Repeat each line, word for word, from the one containing "Screen dimensions: 1024x640" through the last line of the entries, and include no other output.

-- AVAILABLE RECORDS follows --

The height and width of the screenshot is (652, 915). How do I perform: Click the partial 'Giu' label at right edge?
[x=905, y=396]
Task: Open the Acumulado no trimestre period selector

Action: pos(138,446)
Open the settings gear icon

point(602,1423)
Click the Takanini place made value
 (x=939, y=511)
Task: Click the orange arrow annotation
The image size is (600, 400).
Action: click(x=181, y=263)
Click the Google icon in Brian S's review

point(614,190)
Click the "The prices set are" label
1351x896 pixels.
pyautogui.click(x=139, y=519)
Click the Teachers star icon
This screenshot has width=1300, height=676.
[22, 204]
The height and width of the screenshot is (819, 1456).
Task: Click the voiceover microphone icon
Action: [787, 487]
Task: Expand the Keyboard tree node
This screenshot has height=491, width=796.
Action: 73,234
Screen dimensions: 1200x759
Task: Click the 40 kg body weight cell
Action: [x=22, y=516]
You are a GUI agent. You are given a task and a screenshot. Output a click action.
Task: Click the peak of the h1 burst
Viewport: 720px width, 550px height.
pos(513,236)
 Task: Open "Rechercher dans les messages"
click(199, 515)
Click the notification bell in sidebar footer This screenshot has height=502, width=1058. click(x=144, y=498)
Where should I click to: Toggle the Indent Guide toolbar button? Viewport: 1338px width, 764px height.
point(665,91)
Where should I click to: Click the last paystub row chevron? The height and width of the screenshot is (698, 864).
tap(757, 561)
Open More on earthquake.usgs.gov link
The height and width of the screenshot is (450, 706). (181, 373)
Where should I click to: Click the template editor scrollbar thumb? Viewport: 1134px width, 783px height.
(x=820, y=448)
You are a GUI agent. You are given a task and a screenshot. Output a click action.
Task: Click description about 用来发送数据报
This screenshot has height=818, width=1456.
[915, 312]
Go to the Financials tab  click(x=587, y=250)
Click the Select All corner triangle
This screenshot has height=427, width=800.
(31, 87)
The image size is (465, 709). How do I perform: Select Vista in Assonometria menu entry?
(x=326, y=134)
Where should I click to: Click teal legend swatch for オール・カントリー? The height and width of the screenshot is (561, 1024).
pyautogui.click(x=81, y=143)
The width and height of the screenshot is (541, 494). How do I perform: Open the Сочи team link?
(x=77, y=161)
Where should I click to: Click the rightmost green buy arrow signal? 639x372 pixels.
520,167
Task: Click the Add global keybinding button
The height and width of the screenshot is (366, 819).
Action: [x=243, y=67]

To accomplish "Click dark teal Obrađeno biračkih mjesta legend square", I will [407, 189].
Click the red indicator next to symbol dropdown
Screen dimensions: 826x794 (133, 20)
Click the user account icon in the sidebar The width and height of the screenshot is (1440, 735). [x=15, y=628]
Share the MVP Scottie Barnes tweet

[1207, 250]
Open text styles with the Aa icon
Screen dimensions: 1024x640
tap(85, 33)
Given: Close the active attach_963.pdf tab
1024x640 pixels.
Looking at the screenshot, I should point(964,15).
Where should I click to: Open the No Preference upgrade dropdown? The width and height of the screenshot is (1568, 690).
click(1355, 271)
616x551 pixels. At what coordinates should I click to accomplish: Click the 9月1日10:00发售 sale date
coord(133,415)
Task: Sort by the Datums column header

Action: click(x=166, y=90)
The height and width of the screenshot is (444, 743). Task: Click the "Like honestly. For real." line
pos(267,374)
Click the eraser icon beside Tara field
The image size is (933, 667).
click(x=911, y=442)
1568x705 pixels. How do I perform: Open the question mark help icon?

-- AVAILABLE RECORDS concluded --

■ EXERCISE RESPONSE ■
Screen dimensions: 1024x640
tap(85, 33)
Given: Close the active attach_963.pdf tab
1024x640 pixels.
Looking at the screenshot, I should point(964,15).
Where should I click to: Open the No Preference upgrade dropdown? The width and height of the screenshot is (1568, 690).
click(1355, 271)
616x551 pixels. At what coordinates should I click to accomplish: Click the 9月1日10:00发售 sale date
coord(133,415)
Task: Sort by the Datums column header

Action: click(x=166, y=90)
The height and width of the screenshot is (444, 743). Task: Click the "Like honestly. For real." line
pos(267,374)
Click the eraser icon beside Tara field
The image size is (933, 667).
click(x=911, y=442)
1568x705 pixels. How do I perform: Open the question mark help icon?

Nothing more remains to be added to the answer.